A systematic review of longitudinal studies of suicidal thoughts and behaviors in first-episode psychosis: course and associated factors.
|Title||A systematic review of longitudinal studies of suicidal thoughts and behaviors in first-episode psychosis: course and associated factors.|
|Publication Type||Journal Article|
|Year of Publication||2021|
|Authors||Sicotte R, Iyer SN, Kiepura B, Abdel-Baki A|
|Journal||Soc Psychiatry Psychiatr Epidemiol|
|Date Published||2021 Dec|
|Keywords||Humans, Longitudinal Studies, Male, Psychotic Disorders, Risk Factors, Suicidal Ideation, Suicide, Attempted|
PURPOSES: To better assess and reduce suicidal risk in first-episode psychosis (FEP), we aimed to investigate the evolution of suicidal thoughts and behaviors (STBs) and associated factors in FEP.METHOD: This systematic review (PROSPERO-CRD42020168050) meets PRISMA guidelines. PubMed, Medline, PsycINFO, Embase, EBM Reviews and references lists of relevant articles were searched (February 2020) to identify longitudinal studies, published in English or in French, that assessed the prevalence of STBs at entry to services and over follow-up, and examined factors associated with STBs among all persons with affective and non-affective FEP from a defined catchment area. Screening, data extraction and quality assessment using the adapted Newcastle Ottawa Scale were done independently by two reviewers. Results on prevalence and associated factors are presented by type of STB.RESULTS: Of 3,177 references, 17 studies of 11 non-overlapping samples (n = 14,907) with varying lengths of follow-up (1-41.7 years) were included. The prevalence of STBs decreased over follow-up. Up to 21.6% made at least one suicide attempt, 27% had suicidal ideation, and 1-4.3% died by suicide during follow-up. Of 53 factors assessed across studies, only male sex, depressive symptoms, and STBs occurring early during follow-up were associated with subsequent STBs. Early intervention for psychosis decreased STBs in the first three years.

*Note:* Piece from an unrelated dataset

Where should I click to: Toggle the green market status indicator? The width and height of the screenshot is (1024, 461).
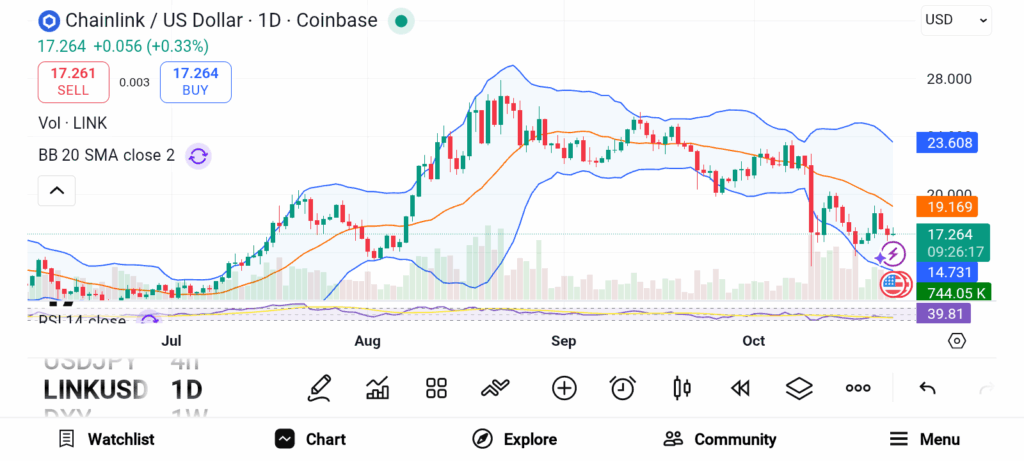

Other factors were assessed in a single study, yielded conflicting results, or were not associated with STBs.CONCLUSIONS: The high prevalence of STBs following onset of psychosis highlights the need for early detection and intervention and ongoing assessment of suicidal risk throughout follow-up, with attention to identified risk factors. The heterogeneity of the studies precluded a meta-analysis and several factors were each assessed by a single study. Additional well-designed longitudinal studies of STBs and associated factors are warranted.